<<<<

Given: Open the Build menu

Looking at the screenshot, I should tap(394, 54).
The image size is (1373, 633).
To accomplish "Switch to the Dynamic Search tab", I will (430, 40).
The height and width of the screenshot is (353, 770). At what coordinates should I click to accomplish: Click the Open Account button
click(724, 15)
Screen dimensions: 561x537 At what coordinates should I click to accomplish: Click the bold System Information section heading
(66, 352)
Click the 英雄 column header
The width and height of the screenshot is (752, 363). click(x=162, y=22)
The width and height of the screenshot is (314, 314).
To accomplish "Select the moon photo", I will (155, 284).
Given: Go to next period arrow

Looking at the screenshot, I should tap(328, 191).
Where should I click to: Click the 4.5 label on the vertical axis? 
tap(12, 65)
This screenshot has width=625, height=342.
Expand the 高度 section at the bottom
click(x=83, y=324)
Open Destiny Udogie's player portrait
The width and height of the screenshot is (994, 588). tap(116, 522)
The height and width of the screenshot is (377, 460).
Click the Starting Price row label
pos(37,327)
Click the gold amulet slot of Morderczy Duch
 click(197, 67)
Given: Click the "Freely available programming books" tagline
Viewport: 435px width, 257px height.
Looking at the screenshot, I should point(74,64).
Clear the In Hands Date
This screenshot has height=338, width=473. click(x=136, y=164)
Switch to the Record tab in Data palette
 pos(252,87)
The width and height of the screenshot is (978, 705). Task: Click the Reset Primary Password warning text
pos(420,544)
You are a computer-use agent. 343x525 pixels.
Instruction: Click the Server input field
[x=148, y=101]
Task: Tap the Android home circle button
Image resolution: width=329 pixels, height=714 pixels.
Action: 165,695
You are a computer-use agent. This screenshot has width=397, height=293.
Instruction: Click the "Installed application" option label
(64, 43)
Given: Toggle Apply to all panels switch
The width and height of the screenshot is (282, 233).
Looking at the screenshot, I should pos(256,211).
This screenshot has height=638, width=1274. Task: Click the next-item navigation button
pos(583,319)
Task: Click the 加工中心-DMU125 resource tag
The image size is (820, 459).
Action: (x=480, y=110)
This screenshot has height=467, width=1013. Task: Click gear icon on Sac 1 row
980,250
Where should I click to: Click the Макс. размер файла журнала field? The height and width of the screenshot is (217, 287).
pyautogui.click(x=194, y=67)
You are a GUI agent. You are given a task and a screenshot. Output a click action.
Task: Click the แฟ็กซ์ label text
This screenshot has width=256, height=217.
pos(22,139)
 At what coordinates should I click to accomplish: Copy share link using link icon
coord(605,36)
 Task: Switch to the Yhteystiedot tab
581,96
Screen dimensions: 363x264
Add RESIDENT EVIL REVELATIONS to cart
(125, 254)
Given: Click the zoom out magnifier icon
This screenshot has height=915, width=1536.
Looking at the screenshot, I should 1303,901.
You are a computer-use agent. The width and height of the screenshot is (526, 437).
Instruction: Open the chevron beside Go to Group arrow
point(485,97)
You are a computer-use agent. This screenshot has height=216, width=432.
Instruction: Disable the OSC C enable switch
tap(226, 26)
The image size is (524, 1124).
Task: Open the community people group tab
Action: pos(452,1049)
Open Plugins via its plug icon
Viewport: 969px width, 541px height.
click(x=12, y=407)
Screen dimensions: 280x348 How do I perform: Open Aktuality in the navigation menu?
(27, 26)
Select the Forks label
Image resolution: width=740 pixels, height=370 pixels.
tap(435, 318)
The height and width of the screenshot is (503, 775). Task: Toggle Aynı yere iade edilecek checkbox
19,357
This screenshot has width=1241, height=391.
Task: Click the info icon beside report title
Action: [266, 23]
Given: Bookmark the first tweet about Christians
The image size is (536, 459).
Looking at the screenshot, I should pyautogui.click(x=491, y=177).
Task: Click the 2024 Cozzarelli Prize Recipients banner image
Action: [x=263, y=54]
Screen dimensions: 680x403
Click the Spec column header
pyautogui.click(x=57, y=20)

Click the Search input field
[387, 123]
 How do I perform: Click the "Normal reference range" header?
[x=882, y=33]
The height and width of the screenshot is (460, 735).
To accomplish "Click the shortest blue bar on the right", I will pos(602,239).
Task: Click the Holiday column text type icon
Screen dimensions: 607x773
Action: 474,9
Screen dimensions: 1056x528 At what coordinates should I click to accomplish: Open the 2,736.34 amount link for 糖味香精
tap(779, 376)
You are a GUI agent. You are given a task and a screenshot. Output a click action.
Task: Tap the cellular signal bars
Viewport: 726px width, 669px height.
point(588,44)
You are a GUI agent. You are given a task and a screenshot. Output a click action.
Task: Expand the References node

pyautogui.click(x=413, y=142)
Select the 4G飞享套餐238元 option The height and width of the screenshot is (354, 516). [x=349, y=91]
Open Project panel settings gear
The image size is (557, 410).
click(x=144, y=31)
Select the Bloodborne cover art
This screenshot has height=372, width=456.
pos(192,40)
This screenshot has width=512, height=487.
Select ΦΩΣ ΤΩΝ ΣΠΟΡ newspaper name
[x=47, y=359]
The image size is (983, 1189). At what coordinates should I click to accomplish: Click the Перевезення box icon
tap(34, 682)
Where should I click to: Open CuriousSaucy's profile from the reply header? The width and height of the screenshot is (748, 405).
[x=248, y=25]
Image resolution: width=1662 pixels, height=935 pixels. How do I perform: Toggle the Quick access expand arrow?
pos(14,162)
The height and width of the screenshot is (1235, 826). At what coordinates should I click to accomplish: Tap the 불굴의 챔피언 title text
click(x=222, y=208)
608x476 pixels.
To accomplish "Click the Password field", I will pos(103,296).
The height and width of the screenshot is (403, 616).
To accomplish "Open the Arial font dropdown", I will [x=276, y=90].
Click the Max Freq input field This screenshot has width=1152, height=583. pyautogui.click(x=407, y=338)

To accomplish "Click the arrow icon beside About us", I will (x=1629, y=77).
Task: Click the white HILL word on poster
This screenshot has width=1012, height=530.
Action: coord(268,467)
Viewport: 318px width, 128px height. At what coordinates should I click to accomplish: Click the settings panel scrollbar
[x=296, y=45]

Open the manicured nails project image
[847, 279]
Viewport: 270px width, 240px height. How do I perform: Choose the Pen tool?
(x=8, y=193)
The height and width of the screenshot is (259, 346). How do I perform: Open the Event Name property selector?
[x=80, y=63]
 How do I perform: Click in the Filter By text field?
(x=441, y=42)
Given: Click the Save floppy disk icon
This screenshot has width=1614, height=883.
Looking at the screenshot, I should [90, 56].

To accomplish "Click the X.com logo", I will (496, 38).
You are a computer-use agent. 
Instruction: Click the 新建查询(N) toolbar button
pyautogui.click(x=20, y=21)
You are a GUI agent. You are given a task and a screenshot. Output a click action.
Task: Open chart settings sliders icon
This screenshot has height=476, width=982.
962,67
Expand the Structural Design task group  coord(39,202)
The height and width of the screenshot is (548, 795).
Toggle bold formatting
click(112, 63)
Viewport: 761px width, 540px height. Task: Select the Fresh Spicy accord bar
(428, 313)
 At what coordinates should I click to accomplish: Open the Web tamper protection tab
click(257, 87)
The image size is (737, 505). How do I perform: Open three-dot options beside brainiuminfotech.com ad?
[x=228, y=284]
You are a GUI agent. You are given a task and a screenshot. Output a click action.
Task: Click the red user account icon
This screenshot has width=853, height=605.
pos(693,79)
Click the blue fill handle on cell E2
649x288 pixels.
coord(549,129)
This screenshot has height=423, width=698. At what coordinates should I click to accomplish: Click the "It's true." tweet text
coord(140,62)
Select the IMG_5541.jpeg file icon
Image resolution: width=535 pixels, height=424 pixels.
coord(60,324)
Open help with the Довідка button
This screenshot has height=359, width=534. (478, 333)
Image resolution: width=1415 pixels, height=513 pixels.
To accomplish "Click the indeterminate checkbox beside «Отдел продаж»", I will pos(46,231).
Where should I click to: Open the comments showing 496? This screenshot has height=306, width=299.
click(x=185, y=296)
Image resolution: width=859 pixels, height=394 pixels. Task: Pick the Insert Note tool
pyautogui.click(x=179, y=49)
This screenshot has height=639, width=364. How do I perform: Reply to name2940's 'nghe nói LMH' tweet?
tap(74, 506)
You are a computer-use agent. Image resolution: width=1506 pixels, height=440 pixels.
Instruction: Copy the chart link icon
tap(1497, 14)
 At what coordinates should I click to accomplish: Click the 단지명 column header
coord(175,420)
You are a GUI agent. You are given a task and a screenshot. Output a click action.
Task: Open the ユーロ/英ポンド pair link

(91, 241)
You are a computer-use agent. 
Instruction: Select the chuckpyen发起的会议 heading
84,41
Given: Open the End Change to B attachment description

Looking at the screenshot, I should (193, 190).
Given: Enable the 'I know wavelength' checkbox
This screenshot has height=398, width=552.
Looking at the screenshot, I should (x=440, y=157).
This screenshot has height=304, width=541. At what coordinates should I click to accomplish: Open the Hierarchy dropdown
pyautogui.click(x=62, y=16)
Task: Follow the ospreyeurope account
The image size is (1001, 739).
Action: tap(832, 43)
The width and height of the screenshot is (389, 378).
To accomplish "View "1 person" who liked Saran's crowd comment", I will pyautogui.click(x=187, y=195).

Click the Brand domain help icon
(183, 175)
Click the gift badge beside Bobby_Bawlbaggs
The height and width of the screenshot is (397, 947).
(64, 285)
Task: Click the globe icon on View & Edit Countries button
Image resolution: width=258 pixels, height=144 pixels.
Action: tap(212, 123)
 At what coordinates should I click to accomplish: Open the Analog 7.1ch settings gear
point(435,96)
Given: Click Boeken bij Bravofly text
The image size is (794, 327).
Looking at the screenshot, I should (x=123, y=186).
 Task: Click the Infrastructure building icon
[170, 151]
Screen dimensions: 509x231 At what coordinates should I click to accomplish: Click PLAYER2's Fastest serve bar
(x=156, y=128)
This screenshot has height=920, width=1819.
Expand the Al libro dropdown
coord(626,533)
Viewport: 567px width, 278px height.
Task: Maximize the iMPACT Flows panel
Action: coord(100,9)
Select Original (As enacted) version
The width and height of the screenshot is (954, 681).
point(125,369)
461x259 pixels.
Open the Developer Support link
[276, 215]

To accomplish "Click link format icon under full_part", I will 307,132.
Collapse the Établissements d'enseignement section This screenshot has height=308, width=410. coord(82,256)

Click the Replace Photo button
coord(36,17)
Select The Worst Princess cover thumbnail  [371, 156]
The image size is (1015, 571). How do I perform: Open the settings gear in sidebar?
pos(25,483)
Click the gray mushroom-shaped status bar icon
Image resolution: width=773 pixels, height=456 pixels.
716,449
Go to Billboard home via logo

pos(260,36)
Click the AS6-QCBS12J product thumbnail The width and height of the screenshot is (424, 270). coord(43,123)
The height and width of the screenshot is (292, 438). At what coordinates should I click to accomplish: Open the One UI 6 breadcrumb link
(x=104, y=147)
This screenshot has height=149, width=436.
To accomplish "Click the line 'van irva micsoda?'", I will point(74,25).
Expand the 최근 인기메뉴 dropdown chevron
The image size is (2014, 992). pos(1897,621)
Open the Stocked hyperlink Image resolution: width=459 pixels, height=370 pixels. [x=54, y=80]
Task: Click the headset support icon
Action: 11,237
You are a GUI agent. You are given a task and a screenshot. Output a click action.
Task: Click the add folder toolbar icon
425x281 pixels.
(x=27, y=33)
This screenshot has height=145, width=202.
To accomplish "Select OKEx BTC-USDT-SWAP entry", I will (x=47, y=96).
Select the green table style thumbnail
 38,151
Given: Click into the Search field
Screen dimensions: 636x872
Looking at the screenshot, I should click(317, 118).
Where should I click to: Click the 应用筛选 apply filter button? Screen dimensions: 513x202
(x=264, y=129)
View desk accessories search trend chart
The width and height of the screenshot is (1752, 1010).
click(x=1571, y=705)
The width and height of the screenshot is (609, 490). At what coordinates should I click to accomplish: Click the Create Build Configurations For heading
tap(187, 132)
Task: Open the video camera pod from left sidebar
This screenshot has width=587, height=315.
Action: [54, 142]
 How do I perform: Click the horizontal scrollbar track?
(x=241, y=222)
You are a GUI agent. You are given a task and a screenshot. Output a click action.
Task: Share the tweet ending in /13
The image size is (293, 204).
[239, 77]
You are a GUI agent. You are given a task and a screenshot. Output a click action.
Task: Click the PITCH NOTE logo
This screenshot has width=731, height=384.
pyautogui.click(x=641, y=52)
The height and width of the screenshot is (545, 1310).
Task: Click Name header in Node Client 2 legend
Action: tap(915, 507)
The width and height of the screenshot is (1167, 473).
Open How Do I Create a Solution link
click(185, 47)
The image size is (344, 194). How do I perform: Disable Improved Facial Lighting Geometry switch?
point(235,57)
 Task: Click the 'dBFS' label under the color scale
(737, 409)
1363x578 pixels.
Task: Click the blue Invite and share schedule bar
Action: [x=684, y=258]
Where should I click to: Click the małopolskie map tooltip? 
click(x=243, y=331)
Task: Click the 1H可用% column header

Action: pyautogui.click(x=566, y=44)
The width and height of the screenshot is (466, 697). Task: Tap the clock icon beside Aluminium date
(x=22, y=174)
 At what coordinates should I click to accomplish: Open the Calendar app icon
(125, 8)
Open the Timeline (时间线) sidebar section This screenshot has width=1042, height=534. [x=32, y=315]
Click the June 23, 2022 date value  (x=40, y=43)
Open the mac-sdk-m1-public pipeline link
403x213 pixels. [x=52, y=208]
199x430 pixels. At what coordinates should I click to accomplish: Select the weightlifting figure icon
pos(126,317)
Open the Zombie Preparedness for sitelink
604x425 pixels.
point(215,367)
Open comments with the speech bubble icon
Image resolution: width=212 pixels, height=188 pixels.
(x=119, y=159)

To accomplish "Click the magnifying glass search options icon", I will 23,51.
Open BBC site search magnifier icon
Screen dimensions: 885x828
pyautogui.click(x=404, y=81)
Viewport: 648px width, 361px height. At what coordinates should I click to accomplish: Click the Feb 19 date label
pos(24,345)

>>>>

**What is required:** Every line that holds the string "computer" must be copied from the records above.

**Task result:**
You are a computer-use agent. 343x525 pixels.
You are a computer-use agent. This screenshot has width=397, height=293.
You are a computer-use agent. The width and height of the screenshot is (526, 437).
You are a computer-use agent. This screenshot has height=216, width=432.
You are a computer-use agent. 
You are a computer-use agent. Image resolution: width=1506 pixels, height=440 pixels.
You are a computer-use agent. 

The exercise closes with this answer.